Facebook Photos Pulls Away From The Pack
by Erick Schonfeld on February 22, 2009

If Facebook has one standout application it has to be Photos. Measured on its own, it is the largest photo site on the Web. A full 69 percent of Facebook’s monthly visitors worldwide either look at or upload photos, based on comScore data. And more than 10 billion photos have been uploaded to the site.

And it’s been pulling away from its competitors.
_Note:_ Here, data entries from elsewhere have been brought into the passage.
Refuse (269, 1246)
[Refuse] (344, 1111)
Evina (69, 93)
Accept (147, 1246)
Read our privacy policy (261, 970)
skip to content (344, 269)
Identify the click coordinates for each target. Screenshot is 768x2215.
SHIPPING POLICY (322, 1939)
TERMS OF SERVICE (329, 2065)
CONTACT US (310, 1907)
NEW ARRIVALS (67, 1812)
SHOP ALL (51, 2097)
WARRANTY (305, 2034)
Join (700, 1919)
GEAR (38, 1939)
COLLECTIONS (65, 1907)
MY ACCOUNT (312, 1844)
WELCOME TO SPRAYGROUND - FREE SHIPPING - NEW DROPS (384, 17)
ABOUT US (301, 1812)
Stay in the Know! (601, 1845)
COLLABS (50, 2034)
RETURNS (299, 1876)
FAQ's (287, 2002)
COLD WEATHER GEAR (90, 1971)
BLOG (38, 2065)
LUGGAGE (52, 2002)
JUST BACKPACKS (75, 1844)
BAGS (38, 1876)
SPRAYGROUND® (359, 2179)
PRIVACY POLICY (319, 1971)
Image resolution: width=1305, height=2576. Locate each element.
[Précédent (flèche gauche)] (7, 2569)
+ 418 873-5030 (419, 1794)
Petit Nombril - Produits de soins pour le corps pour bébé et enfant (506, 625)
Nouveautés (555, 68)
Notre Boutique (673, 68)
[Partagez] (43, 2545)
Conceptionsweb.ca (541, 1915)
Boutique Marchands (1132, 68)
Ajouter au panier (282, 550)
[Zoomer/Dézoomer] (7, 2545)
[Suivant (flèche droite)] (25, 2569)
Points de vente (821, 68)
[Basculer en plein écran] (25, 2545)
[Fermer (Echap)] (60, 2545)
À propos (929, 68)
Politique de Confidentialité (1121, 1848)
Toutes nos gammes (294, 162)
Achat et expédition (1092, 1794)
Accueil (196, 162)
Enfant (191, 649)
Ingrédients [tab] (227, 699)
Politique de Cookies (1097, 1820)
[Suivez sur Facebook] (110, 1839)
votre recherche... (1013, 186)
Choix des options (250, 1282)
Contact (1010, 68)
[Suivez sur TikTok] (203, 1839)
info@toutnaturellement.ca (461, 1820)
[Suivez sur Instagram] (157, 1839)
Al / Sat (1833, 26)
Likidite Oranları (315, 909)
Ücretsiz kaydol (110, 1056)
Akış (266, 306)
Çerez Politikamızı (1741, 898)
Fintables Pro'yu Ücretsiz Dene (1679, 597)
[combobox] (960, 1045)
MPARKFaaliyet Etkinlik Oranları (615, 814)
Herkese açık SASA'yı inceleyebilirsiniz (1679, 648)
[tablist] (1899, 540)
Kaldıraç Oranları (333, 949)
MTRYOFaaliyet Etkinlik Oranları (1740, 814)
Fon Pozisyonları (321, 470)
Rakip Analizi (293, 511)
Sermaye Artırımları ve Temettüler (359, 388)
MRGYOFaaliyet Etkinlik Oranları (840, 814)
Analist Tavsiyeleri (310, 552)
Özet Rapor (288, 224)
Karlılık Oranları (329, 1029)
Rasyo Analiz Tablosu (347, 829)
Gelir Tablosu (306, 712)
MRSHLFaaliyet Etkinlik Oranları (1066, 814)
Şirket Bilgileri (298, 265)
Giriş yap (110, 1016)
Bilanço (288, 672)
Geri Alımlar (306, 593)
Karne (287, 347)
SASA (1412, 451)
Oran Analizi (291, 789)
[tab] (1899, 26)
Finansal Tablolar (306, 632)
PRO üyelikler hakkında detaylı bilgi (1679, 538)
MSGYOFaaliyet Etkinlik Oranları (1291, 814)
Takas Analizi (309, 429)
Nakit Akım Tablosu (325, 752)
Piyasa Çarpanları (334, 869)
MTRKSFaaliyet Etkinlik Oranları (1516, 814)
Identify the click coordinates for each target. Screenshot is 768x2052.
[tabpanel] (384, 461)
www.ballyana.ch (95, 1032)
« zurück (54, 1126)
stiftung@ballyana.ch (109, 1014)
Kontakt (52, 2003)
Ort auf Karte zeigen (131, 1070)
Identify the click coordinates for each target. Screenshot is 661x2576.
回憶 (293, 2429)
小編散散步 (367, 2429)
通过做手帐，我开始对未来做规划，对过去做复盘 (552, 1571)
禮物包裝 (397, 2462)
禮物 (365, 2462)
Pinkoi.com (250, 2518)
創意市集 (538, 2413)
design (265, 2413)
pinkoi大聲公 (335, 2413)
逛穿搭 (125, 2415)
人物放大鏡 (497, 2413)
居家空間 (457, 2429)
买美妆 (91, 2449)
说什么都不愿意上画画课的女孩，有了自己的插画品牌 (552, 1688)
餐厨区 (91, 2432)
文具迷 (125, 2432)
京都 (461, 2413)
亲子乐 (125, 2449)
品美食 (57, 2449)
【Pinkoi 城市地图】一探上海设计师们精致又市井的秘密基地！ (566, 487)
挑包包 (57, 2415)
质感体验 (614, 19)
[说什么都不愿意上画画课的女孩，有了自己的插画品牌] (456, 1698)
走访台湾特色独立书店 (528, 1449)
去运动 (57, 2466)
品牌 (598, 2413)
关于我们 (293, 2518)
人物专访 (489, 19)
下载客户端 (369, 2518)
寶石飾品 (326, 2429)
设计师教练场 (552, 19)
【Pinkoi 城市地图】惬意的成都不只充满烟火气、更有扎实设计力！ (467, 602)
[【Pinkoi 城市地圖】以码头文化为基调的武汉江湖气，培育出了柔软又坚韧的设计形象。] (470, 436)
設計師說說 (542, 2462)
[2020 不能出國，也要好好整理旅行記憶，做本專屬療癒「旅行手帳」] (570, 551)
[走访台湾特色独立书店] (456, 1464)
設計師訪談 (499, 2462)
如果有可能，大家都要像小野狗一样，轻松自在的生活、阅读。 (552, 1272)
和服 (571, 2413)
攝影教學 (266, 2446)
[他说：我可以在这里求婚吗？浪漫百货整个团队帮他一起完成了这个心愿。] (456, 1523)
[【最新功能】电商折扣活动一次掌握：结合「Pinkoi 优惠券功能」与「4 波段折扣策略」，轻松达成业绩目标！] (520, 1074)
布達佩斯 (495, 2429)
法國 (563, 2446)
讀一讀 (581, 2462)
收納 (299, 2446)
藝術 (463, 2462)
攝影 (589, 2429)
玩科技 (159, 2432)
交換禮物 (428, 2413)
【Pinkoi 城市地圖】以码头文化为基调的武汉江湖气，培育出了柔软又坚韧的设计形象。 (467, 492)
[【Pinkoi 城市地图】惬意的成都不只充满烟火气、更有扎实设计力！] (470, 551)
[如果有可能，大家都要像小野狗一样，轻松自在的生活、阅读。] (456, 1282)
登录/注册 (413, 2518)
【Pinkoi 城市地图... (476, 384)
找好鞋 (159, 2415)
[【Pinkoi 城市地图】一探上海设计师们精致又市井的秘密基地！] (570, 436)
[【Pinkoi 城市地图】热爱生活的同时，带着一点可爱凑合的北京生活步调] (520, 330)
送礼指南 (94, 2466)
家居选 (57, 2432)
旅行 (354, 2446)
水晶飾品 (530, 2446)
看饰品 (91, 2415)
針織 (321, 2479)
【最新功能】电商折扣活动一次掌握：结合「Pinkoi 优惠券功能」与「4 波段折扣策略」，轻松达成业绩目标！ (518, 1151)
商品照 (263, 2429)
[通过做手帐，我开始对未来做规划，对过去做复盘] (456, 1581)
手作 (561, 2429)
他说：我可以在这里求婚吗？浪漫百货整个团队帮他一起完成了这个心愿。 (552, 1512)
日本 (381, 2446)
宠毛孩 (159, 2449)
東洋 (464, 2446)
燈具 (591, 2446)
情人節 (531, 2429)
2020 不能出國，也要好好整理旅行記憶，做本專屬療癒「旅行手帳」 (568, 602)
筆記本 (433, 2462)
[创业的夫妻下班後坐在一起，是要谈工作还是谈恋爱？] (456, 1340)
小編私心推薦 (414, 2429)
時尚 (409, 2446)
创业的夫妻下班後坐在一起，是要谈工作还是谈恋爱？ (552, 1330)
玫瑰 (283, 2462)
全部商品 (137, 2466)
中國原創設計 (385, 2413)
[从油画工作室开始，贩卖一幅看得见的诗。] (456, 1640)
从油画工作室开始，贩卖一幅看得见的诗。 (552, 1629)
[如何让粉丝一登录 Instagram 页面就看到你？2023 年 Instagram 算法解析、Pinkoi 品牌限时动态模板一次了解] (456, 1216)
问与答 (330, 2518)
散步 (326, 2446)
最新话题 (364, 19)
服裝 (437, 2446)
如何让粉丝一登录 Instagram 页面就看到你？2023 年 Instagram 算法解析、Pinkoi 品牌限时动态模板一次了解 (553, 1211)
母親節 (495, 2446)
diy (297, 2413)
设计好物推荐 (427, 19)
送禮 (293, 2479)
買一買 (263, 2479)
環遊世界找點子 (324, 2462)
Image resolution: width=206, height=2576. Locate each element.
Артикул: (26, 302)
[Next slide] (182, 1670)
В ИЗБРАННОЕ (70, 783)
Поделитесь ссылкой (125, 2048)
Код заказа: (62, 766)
As can be seen in the comScore chart above, as recently as last September the top three photo sites in the U.S. were running neck-and-neck, with Facebook Photos at 23.9 million unique visitors, followed by Photobucket at 21.3 million uniques, and Flickr at 19.5 million uniques. But by January, the number of monthly U.S. visitors going to Facebook Photos shot up 41 percent to 33.6 million. Meanwhile, Photobucket is up only 7 percent to 22.8 million, while Flickr is up 12 percent to 21.9 million. (Picasa is a distant fourth in the U.S. with 8.1 million).

In other words, Facebook increased the gap between its closest competitor (Photobucket in the U.S.) from 2.6 million monthly unique visitors to 10.8 million. On a worldwide basis, the gap between Facebook Photos and Flickr (which is the No. 2 site globally, and looks like it is about to pass Photobucket in the U.S.) went from 41.2 million unique monthly visitors in September to 87 million in December (the most recent data available, see chart below).

What accounts for Facebook’s advantage in the photo department? The biggest factor is simply that it is the default photo feature of the largest social network in the world. And of all the viral loops that Facebook benefits from, its Photos app might have the largest viral loop of all built into it. Whenever one of your friends tags a photo with your name, you get an email. This single feature turns a solitary chore—tagging and organizing photos—into a powerful form of communication that connects people through activities they’ve done in the past in an immediate, visual way. I would not be surprised if people click back through to Facebook from those photo notifications at a higher rate than from any other notification, including private messages.

But the tagging feature has been part of Facebook Photos for a long time. What happened in September to accelerate growth? That is when a Facebook redesign went into effect which added a Photos tab on everyone’s personal homepage.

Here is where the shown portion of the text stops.